[Entries for finding words and elements]
--------------------
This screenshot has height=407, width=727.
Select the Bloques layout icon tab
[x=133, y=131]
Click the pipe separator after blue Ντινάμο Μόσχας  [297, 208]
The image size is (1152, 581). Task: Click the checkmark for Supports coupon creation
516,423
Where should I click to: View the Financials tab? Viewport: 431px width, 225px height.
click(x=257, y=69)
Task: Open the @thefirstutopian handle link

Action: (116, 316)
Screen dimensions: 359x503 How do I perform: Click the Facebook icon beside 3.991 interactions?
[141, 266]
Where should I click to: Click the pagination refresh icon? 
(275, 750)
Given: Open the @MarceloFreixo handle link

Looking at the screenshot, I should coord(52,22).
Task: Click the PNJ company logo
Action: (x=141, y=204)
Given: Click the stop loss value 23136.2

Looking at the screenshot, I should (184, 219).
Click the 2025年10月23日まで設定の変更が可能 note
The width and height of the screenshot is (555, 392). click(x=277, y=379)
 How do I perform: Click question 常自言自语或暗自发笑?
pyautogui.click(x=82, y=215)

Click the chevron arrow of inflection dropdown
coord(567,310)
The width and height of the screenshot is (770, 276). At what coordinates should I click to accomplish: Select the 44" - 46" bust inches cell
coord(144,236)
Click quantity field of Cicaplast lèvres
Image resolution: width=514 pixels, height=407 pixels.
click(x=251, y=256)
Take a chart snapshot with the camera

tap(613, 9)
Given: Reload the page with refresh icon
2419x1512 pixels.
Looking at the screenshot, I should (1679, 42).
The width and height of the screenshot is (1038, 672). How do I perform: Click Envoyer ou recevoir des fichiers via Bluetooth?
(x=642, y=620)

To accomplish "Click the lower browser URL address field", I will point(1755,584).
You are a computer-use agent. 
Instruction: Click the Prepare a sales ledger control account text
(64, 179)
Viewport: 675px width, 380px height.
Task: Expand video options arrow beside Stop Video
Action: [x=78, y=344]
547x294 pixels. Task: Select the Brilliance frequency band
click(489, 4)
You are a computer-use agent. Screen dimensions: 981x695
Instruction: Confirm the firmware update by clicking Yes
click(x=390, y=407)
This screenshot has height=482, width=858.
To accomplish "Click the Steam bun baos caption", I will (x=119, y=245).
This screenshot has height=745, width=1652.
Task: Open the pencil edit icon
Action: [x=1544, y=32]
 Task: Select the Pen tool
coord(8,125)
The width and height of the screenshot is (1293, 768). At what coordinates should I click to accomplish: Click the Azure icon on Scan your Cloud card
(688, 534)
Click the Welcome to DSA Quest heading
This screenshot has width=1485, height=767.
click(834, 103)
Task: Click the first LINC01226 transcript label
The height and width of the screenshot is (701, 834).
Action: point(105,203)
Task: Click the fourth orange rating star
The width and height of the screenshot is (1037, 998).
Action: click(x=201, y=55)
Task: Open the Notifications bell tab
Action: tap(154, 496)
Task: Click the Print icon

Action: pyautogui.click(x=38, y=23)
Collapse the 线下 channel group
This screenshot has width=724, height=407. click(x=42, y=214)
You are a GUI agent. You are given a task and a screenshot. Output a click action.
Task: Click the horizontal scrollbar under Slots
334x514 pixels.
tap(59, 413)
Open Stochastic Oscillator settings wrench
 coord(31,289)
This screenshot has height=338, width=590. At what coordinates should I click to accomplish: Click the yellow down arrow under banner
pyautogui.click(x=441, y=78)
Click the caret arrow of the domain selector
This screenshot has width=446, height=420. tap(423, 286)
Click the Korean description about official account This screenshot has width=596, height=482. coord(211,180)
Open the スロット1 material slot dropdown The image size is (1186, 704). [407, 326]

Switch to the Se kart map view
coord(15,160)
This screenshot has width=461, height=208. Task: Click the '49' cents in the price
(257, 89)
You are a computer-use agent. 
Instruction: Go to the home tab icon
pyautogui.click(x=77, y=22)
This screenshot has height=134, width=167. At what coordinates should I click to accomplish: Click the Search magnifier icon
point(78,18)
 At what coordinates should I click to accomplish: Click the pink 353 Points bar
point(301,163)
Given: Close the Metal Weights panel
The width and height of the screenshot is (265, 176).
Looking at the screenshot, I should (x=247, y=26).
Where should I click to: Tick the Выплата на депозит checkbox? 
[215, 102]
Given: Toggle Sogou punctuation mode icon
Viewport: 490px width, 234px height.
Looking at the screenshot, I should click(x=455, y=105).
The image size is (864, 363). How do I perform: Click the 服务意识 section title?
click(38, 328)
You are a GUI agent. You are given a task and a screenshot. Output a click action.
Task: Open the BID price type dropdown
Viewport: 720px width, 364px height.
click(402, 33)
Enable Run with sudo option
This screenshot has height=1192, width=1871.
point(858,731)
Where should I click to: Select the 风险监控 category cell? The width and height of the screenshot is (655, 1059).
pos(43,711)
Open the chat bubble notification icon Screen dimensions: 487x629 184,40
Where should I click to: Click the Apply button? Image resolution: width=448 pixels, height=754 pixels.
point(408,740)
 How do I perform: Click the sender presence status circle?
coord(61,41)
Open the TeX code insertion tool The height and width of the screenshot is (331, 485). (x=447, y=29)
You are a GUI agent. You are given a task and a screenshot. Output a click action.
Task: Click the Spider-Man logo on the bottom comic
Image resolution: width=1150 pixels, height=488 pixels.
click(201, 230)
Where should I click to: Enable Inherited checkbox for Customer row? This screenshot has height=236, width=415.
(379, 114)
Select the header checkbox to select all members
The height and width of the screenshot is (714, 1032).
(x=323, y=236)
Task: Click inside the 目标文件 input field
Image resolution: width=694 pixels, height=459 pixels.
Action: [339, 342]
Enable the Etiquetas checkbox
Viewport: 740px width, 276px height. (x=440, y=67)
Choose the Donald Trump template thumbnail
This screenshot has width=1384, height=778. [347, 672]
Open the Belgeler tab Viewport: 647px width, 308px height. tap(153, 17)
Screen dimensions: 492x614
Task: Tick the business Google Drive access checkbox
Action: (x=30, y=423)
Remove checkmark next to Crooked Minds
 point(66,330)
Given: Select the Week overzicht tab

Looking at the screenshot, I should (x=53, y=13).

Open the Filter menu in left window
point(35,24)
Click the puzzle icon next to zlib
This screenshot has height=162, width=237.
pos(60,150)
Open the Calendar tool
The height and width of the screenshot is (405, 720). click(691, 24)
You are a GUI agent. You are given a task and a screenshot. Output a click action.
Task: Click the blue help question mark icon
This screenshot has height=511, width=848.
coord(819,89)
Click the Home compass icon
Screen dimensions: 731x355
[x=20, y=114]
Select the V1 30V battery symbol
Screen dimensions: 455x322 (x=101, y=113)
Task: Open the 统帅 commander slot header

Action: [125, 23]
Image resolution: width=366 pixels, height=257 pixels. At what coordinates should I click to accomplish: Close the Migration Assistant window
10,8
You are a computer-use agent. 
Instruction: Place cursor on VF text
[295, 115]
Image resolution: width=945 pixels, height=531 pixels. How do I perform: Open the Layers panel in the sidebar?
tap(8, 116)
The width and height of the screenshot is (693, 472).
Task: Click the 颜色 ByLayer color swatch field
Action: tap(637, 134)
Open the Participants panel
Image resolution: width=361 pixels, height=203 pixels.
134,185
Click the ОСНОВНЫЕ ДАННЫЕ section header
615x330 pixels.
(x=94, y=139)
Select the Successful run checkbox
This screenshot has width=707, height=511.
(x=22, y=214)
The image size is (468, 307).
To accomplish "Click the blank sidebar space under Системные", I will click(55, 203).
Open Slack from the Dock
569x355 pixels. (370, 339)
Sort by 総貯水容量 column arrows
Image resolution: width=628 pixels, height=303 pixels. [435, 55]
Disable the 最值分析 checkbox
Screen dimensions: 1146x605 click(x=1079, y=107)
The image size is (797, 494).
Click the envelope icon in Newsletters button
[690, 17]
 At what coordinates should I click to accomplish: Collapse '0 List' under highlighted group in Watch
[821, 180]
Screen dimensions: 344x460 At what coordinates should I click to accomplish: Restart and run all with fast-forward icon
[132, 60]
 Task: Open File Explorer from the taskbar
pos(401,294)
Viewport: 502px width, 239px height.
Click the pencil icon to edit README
--------------------
*Goal*
Copy these lines without any change, starting at the line that contains "This screenshot has height=482, width=858." and stopping after the line that contains "Action: pyautogui.click(x=38, y=23)".

*Expected answer*
This screenshot has height=482, width=858.
To accomplish "Click the Steam bun baos caption", I will (x=119, y=245).
This screenshot has height=745, width=1652.
Task: Open the pencil edit icon
Action: [x=1544, y=32]
 Task: Select the Pen tool
coord(8,125)
The width and height of the screenshot is (1293, 768). At what coordinates should I click to accomplish: Click the Azure icon on Scan your Cloud card
(688, 534)
Click the Welcome to DSA Quest heading
This screenshot has width=1485, height=767.
click(834, 103)
Task: Click the first LINC01226 transcript label
The height and width of the screenshot is (701, 834).
Action: point(105,203)
Task: Click the fourth orange rating star
The width and height of the screenshot is (1037, 998).
Action: click(x=201, y=55)
Task: Open the Notifications bell tab
Action: tap(154, 496)
Task: Click the Print icon

Action: pyautogui.click(x=38, y=23)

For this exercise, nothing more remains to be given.